1 files changed, 11 insertions, 8 deletions

diff --git a/doc/man/crystfel_geometry.5 b/doc/man/crystfel_geometry.5
index 44fe4450..974d602b 100644
--- a/doc/man/crystfel_geometry.5
+++ b/doc/man/crystfel_geometry.5
@@ -55,14 +55,13 @@ Information about the layout of the file data can be included in the geometry fi
 This allows CrystFEL to unambigously identify data blocks which contain
 data for a specific event, and to determine the number of events that each file contains.
 
-
 The geometry file should contain lines of the following form:
 
 .IP
-\fIpanel\fR\fB/\fIproperty\fB = \fIvalue\fR
+\fIpanel\fR/clen = 0.560
 
 .PP
-\fIpanel\fR can be any name of your choosing.  You can make up names for your panels however you please, as long as the first three letters are not "\fBbad\fR" (in lower case), because this is used to identify bad regions.
+\fIpanel\fR can be any name of your choosing.  You can make up names for your panels however you please, as long as the first three letters are not "\fBbad\fR" or "rigid_group" (in lower case), because these are used for special purposes (see below).
 
 .PP
 You can also specify values without a panel name, for example:
@@ -133,7 +132,7 @@ The range of pixels in the data block specified by the 'data' property that corr
 .PD 0
 .IP \fBadu_per_eV\fR
 .PD
-The number of detector intensity units (ADU) which will arise from one electron-Volt of photon energy.  This is used to estimate Poisson errors.

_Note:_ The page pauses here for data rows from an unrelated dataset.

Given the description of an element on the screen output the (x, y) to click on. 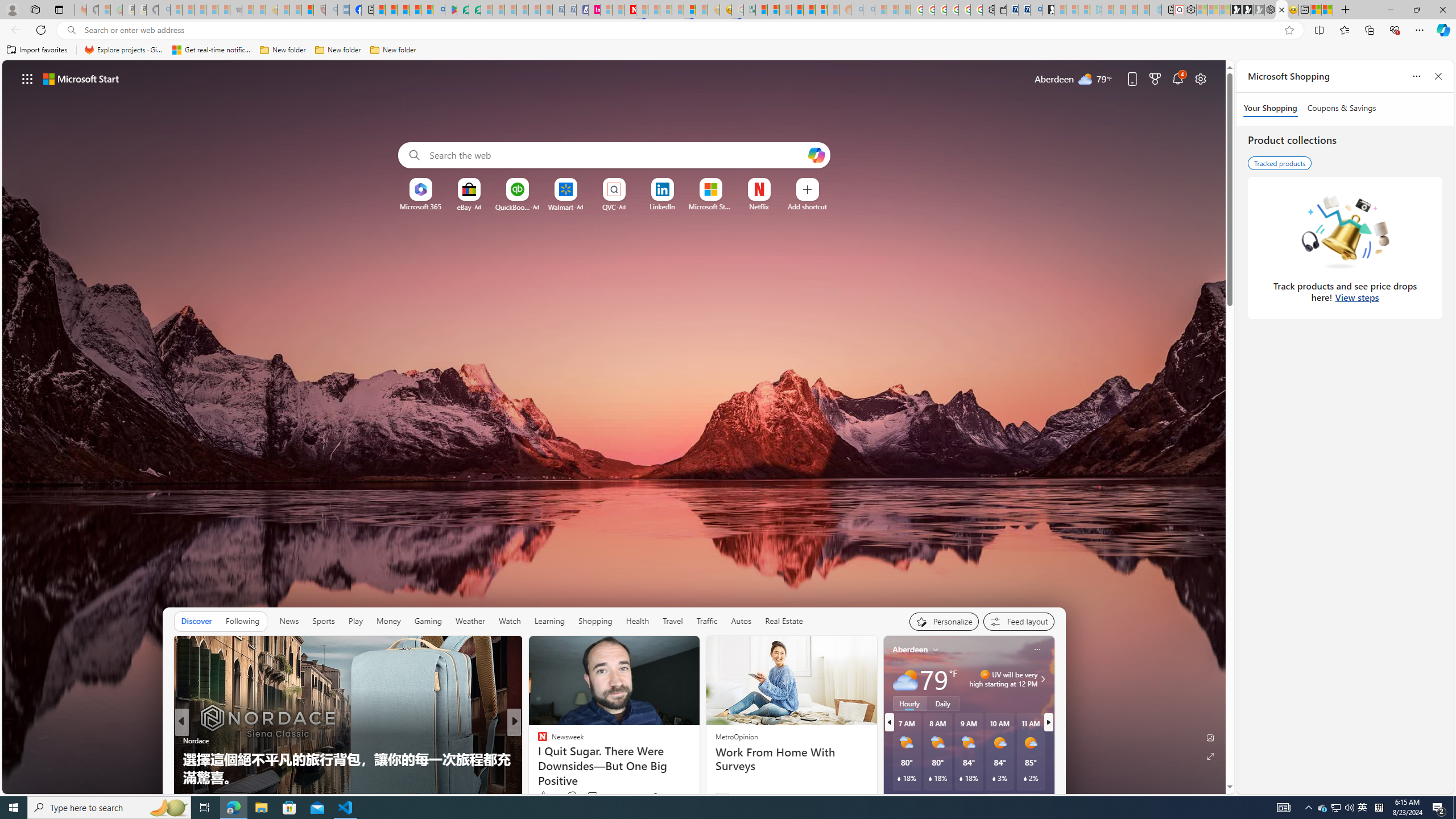
Bing Real Estate - Home sales and rental listings (1035, 9)
Real Estate (783, 621)
Edit Background (1210, 737)
Microsoft start (81, 78)
Given the description of an element on the screen output the (x, y) to click on. 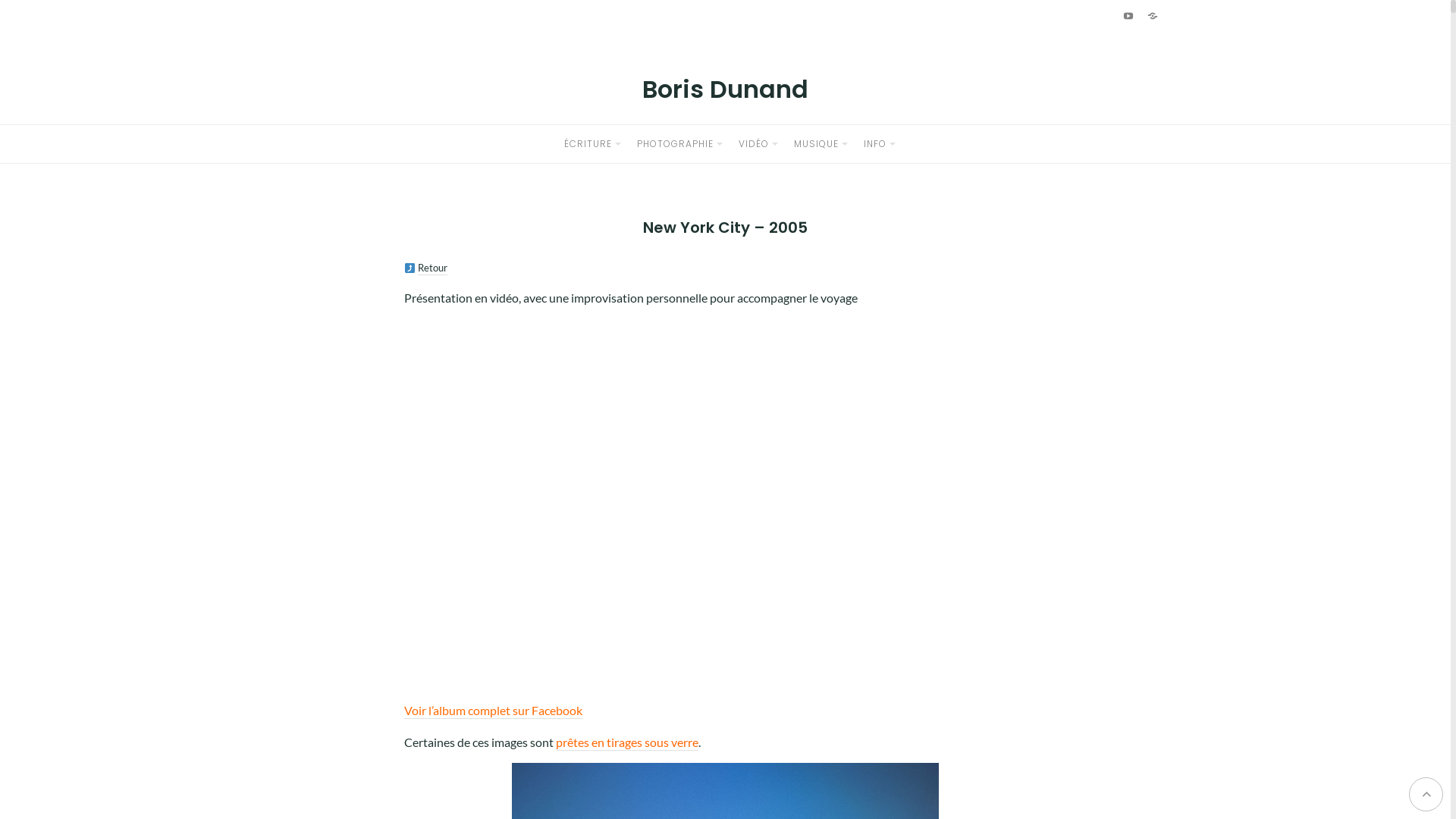
Patreon Element type: text (1151, 15)
Youtube Element type: text (21, 232)
Youtube Element type: text (1127, 15)
PHOTOGRAPHIE Element type: text (53, 71)
Boris Dunand Element type: text (725, 89)
PHOTOGRAPHIE Element type: text (675, 143)
Patreon Element type: text (46, 232)
INFO Element type: text (26, 188)
MUSIQUE Element type: text (37, 149)
Retour Element type: text (432, 268)
INFO Element type: text (874, 143)
MUSIQUE Element type: text (815, 143)
Given the description of an element on the screen output the (x, y) to click on. 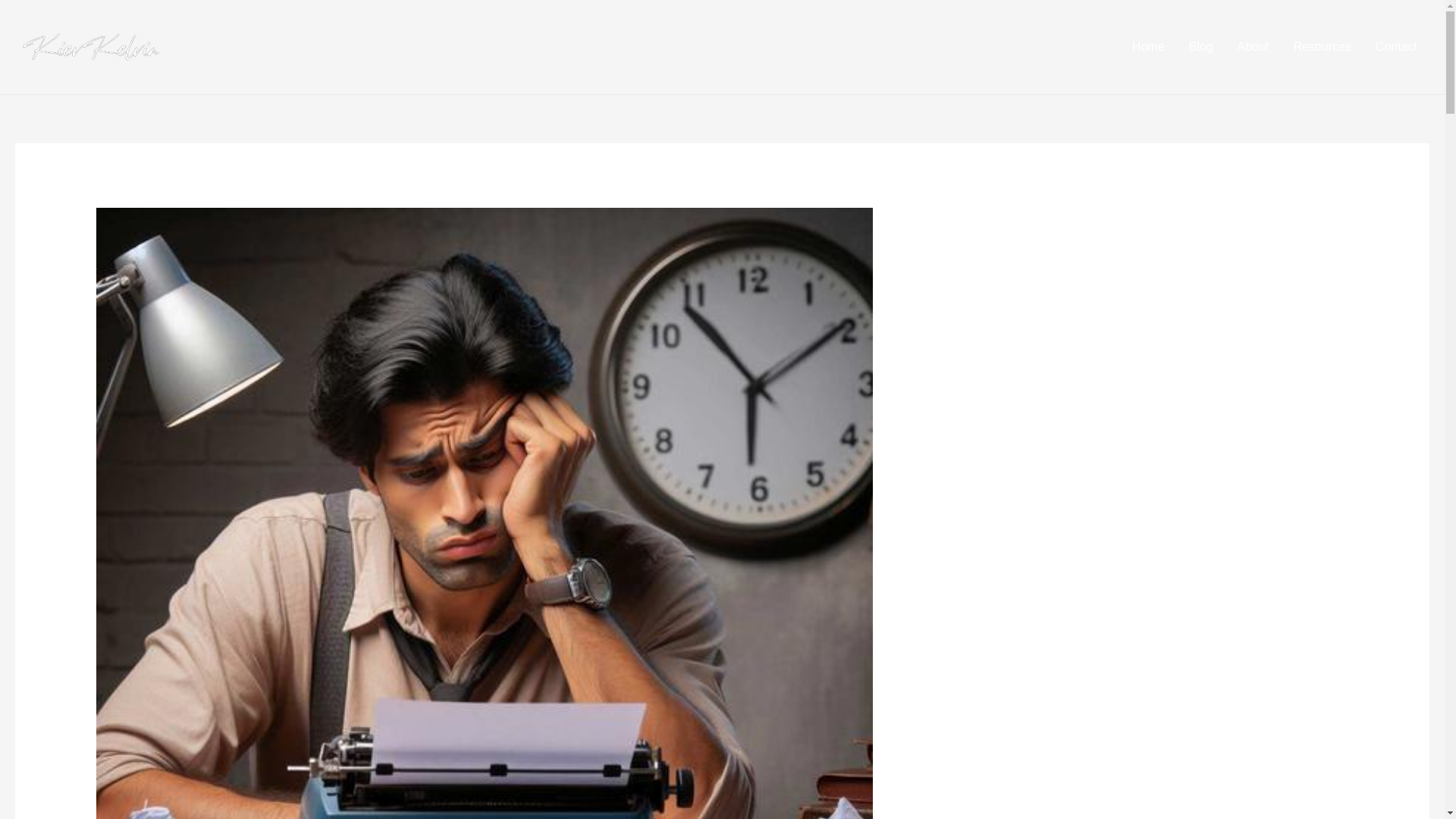
Resources (1321, 46)
Contact (1395, 46)
About (1253, 46)
Home (1147, 46)
Blog (1200, 46)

+The number of detector intensity units (ADU) which will arise from one electron-Volt of photon energy.  This is used to estimate Poisson errors.  Note that setting different values for this parameter for different panels does \fBnot\fR result in the intensities being scaled accordingly.
 
 .PD 0
 .IP \fBbadrow_direction\fR
@@ -149,7 +148,7 @@ The resolution (in pixels per metre) for this panel.  This is one over the pixel
 .PD 0
 .IP \fBclen\fR
 .PD
-The camera length (in metres) for this panel. You can also specify the HDF path to a floating point data block containing the camera length in millimetres.  For example: "panel0/clen = /LCLS/detectorPosition".  If the HDF file contains more than one event, and the data block is scalar, the camera length value
+The camera length (in metres) for this panel. You can also specify the HDF5 path to a floating point data block containing the camera length in millimetres.  For example: "panel0/clen = /LCLS/detectorPosition".  If the HDF5 file contains more than one event, and the data block is scalar, the camera length value
 it contains will be used for all events. If, however, the data block is multidimensional and the second dimension is bigger than one, the CrystFEL programs will try to match the content of the data block with the events in the file, assigning the first value in the data block to the first event in the file,
 the second value in the data block to the second event in the file, etc. See \fBcoffset\fR as well.
 
@@ -187,7 +186,7 @@ Set this to 1 or "true" to ignore this panel completely.
 .IP \fBmask_bad\fR
 .PD
 Bitmasks for bad pixel masks. The pixel is considered good if all of the bits which are set in \fBmask_good\fR are set, \fIand\fR if none of the bits which are set in \fBmask_bad\fR are set. Example:
-.br
+.IP
 mask = /processing/hitfinder/masks
 .br
 mask_good = 0x27
@@ -197,7 +196,9 @@ mask_bad = 0x00
 
 .SH BAD REGIONS
 
-You can also specify bad regions.  Peaks with centroid locations within such a region will not be integrated nor used for indexing.  Bad regions are specified in pixel units, either in the lab coordinate system (see above) or in fast scan/slow scan coordinates (mixtures are not allowed).   In the latter case, the range of pixels is specified \fIinclusively\fR.  Bad regions are distinguished from normal panels by the fact that they begin with the three letters "bad".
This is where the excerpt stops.